D’un autre côté, il se trouve, à l’Assemblée nationale, une large alliance de gauche, élue notamment sur un programme où figurait le passage à la VIe République, et dont l’immense responsabilité de tenir sa ligne est d’autant plus grande, dans l’époque où nous sommes, que la menace autoritaire est actuelle, nourrie par les crises politiques et géopolitiques à répétition. Ceci doit nous convaincre que la possibilité existe, à l’état potentiel, d’un avenir moins sombre.

Cette possibilité est en l’état très fragile, mais ne pas chercher à la réaliser pourrait un jour s’avérer avoir été une terrible occasion manquée.
Pour évoquer à nouveau la voie mentionnée tout à l’heure : l’option du référendum d’initiative partagée me paraît devoir être considérée. Même en cas d’insuccès, une telle initiative serait à coup sûr moins déceptive que créatrice d’espoir, si toutefois elle aboutissait à l’ouverture d’une campagne de soutiens.
En tout état de cause, il y a un sillon à creuser, en se saisissant des leviers constitutionnels chaque fois que cela est possible et plus fondamentalement en réarticulant de façon systématique la critique démocratique et la critique sociale, pour faire de la combinaison de ces deux instruments un puissant levier de transformation.

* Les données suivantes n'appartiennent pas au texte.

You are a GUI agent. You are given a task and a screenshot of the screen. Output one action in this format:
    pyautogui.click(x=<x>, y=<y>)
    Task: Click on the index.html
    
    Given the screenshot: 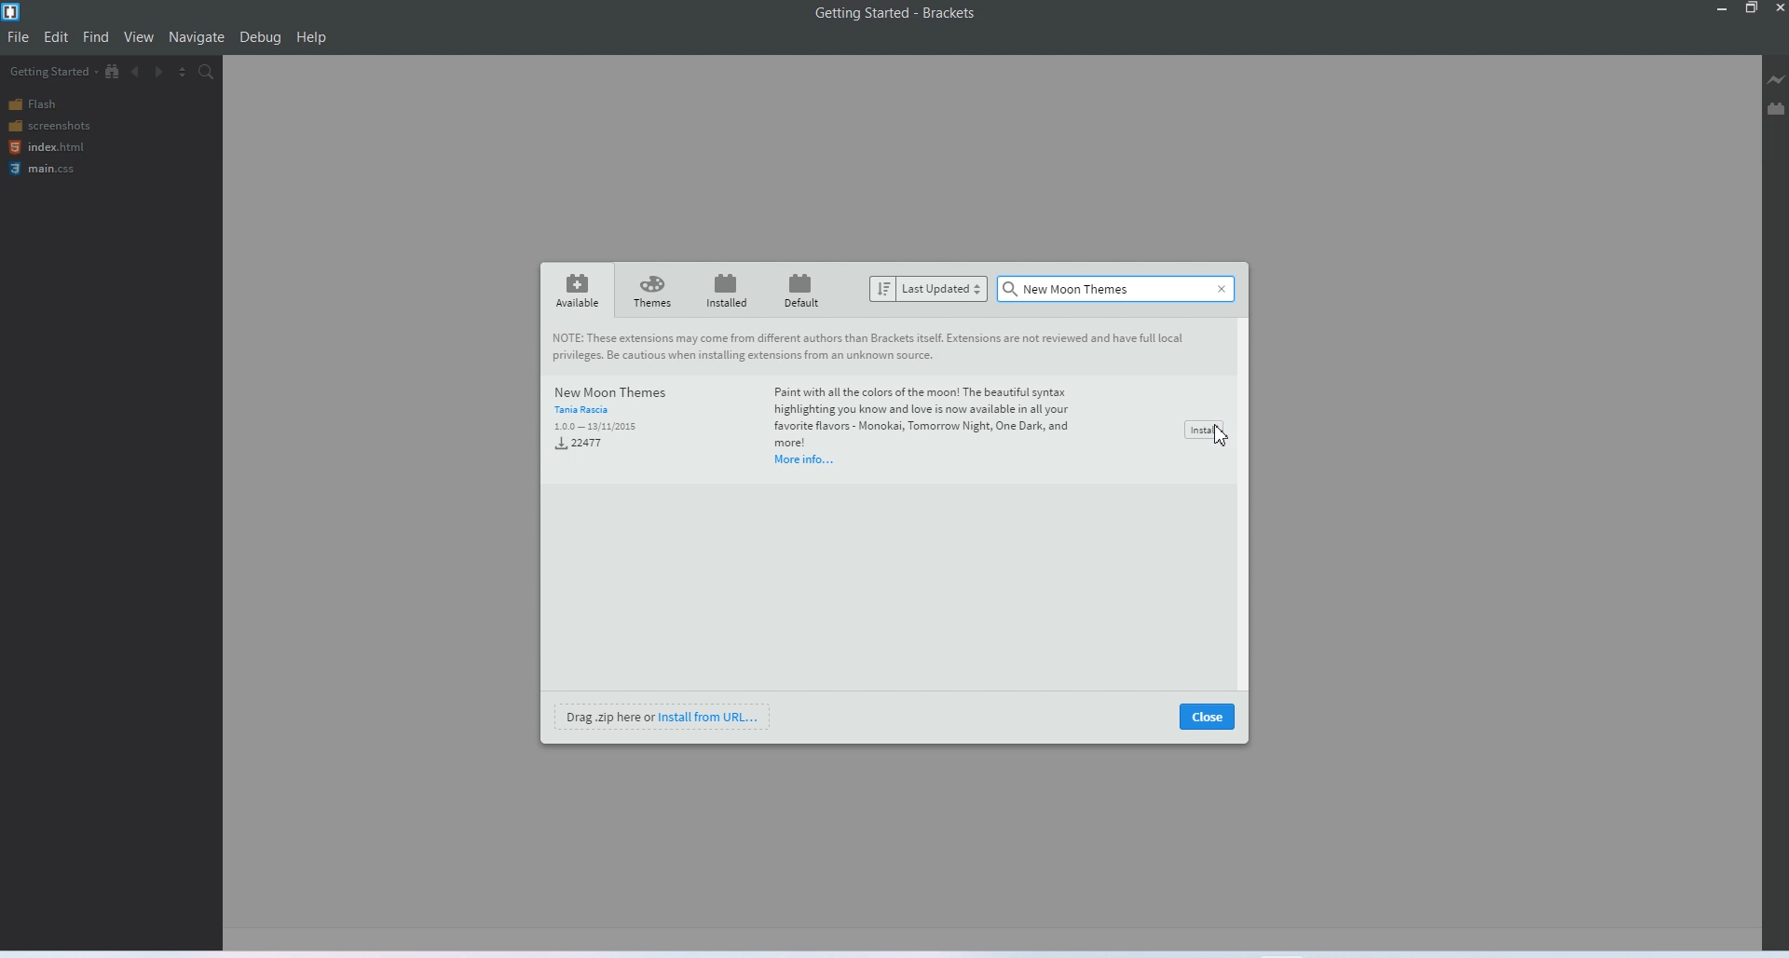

Il est temps de forger des mots d’ordre associant de manière très nette et très performative les injustices de tous ordres et les logiques institutionnelles qui en forment le terreau. La crise de régime nous y invite, le danger autoritaire nous y enjoint.
Très certainement, les initiatives de la gauche parlementaire peuvent en la matière jouer un rôle de catalyseur, pour autant qu’elles soient portées en lien et en bonne intelligence avec le mouvement social et la société civile. Ceci n’irait pas sans un effort de réévaluation de certaines conceptions : la « conquête du pouvoir » visée au nom et au moyen, selon les cas et les sensibilités, d’une « souveraineté populaire » ou d’une « social-démocratie » elles-mêmes figées par l’histoire, dans des cadres devenus trop étroits pour permettre le développement d’une société plus libre et égalitaire.

En conclusion, je souhaite évoquer d’un mot la pensée politique de Mably, philosophe que l’historienne Florence Gauthier m’a à juste titre mis sous les yeux, après avoir lu mon livre, où il manquait.
Il y a du profit à tirer d’une intelligence qui dans son siècle avait perçu très finement le rôle potentiel des institutions « représentatives », malgré leurs défauts, dans la transformation politique future de la société d’Ancien Régime.3 Nous ne sommes certes plus sous l’Ancien Régime, et l’Assemblée n’a que peu de choses à voir avec les états généraux – moins encore, avec les parlements… Toutefois, sans perdre de vue les aspects problématiques de nos institutions, qu’il nous faut œuvrer à corriger, c’est assurément dans leur fonctionnement, et tout particulièrement à travers l’affirmation des droits du Parlement, à l’initiative de la principale force politique manifestement capable et désireuse de les revendiquer, que nous pourrions trouver, en dialogue avec une société civile de plus en plus consciente, critique et mobilisée, les voies d’un indispensable sursaut démocratique.

1.Paris, Passés Composés, 2022.
2.Le Coup d’État permanent, Paris, Plon, 1964.
3.Des droits et devoirs du citoyen, paru en 1789 à titre posthume.